Question

A cubical block of side $a$ and density $\rho$ slides over a fixed inclined plane with constant velocity $v$. There is a thin film of viscous fluid of thickness $t$ between the plane and the block. Then the coefficient of viscosity of the thin film will be (acceleration due to gravity is g):

A. $\eta = \dfrac{\rho a g t sin\theta}{v}$
B. $\eta = \dfrac{\rho a g t^2 sin\theta}{v}$
C. $\eta = \dfrac{v}{\rho a g t sin\theta} $
D. None of these

Answer 1

Hint: Begin by deducing the influencing forces in this system. In other words, we have a gravitational force and a viscous force acting on the block. Since the block moves with a constant velocity, the net force acting on the block will be zero, implying that the gravitational and viscous forces are equal and opposite to each other.
In such a case, determine the component of the gravitational force that acts along the axis of the viscous force, and equate the two to obtain the necessary relation for the coefficient of viscosity. Remember that the viscous force is described in terms of a velocity gradient over the thickness of the fluid layer.

Formula used:
Gravitational force $F_{g} = mg$
Viscous force $F_{\eta} = \eta A \dfrac{v}{t}$

Complete step-by-step answer:
We are given that the block slides with a constant velocity $v$. This means that the block is not subject to any acceleration and the net force $F_{net}$ acting on the block is zero.
Let the mass of the block be m. $\Rightarrow m_{block} = \rho \times V_{block} = \rho \times a^3$, since the cubical block has a side of length $a$.
Let us now look at the individual forces acting on the block.
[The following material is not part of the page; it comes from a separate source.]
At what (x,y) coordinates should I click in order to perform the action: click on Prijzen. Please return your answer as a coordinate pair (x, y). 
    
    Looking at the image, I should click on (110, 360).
The block is under the influence of two forces that bring about the motion of the block:
Gravitational force $F_{grav}$
The component of the gravitational force acting in the direction of motion of the block is given as:
$F_{grav} = F_g sin\theta = m_{block}gsin\theta = a^3 \rho g sin\theta $
Viscous force $F_{\eta}$
In general, the viscous force offered by the thin layer t of viscous fluid:
$F_{\eta} = \eta A \dfrac{v}{y}$, where $\eta$ is the coefficient of viscosity, A is the area of the surface in contact with the fluid, and the ratio $\dfrac{v}{y}$ is called the velocity gradient

In our case, the viscous force is given as:
$F_{\eta} = \eta (a^2) \dfrac{v}{t}$, where t is the thickness of the viscous fluid layer in contact with a surface area $a^2$ of the cube.
Since $F_{net} = 0$
$\Rightarrow F_{grav} = F_{\eta}$
$ \Rightarrow a^3 \rho g sin\theta = \eta (a^2) \dfrac{v}{t}$
$\eta = \dfrac{a \rho g t sin\theta}{v}$
Therefore, the correct option would be: A. $\eta = \dfrac{ \rho a g t sin\theta}{v}$

So, the correct answer is “Option A”.

Note: It is important to understand the nature of viscous force in order to apply it to a numerical analysis. A viscous force is basically a resistance offered by the fluid to any deformation in its structure and orientation. It quantifies an inner frictional force that arises between layers of fluid that are in relative motion.
Note that the ratio $\dfrac{v}{y}$ gives the rate of shear deformation or the rate at which the motion of the body is impeded by a viscous layer of fluid. Thus, the viscous force is a deformative stress response to shear strain between adjacent fluid layers.